Stated problem a: In the entries from the line containing "You are a computer-use" through the line containing "tap(209, 343)", inclusive, change "column header" to "column heading" and leave everything else unchanged. Omit the pictures from your answer.

After the Webinar: Understanding the Link between Animal Abuse and Other Human Crimes – What Probation Officers Need to Know. Q&A with Michelle Welch

Webinar presenter Michelle Welch answered a number of your questions after her presentation, Understanding the Link between Animal Abuse and Other Human Crimes: What Probation Officers Need to Know. Here are just a few of her responses.


Audience Question:  What is the difference between animal welfare and animal rights? 

Michelle Welch: I teach animal law at William and Mary Law School and at U of R Law School here in Virginia. The difference is animal welfare is really about saving the animal.   I teach a whole class on the right of animals and how the evolution of rights for animals begins.  The bottom line is animal welfare is the protection of the animal. That’s really what I do. I am an animal protection lawyer and animal protection prosecutor. Animal rights is about giving animals the rights that humans have and there is a whole chapter about how different beings in our society have claimed their rights through society evolving to allow those rights.  You can email me offline, and I can give you an animal law case book that examines the evolution of rights, the evolution of rights for women, and the evolution of rights for children. And really, we treat animals the way we do children:  in that we protect them. We protect them from harm. So, we have child neglect, child abuse, child sexual abuse statutes and we have the same kind of things for animals. So, we protect them in the way that we protect children.  Children don’t have rights under the law.  They have protections under the law.

Record list:
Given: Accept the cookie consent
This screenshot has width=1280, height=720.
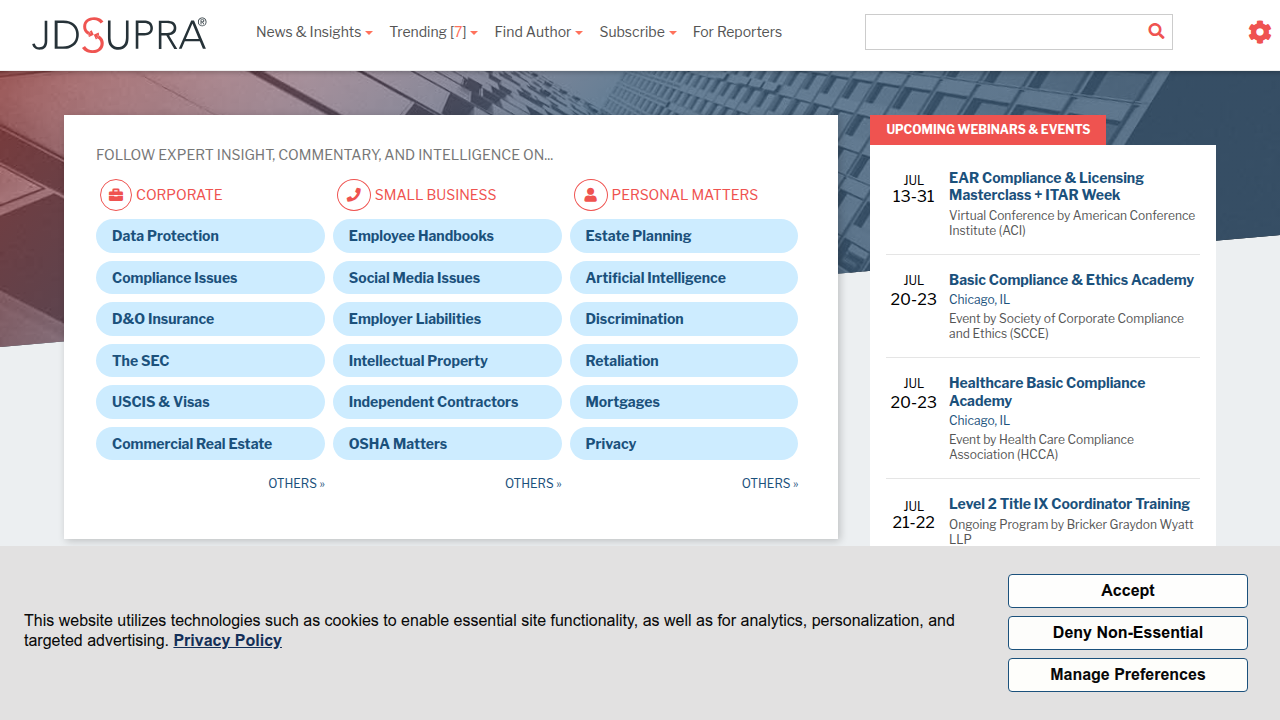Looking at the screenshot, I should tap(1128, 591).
==
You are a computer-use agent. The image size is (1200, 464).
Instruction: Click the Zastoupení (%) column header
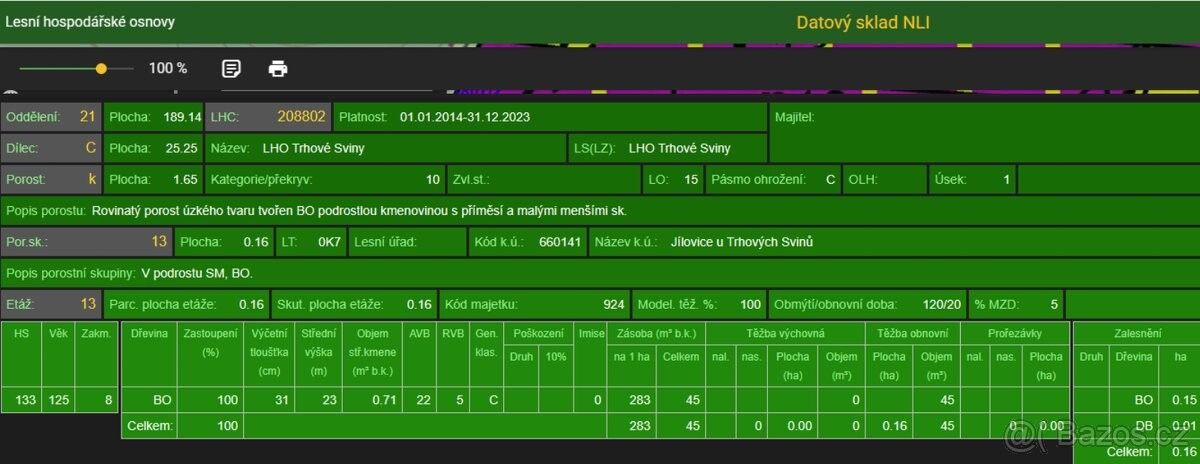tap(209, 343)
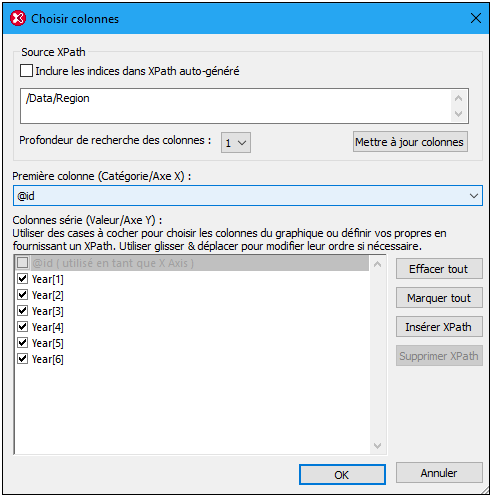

Stated problem b: Which kinds of child protection statutes does Michelle Welch name in the Q&A?

Reply a:
You are a computer-use agent. The image size is (1200, 464).
Instruction: Click the Zastoupení (%) column heading
tap(209, 343)

Reply b: child neglect, child abuse, child sexual abuse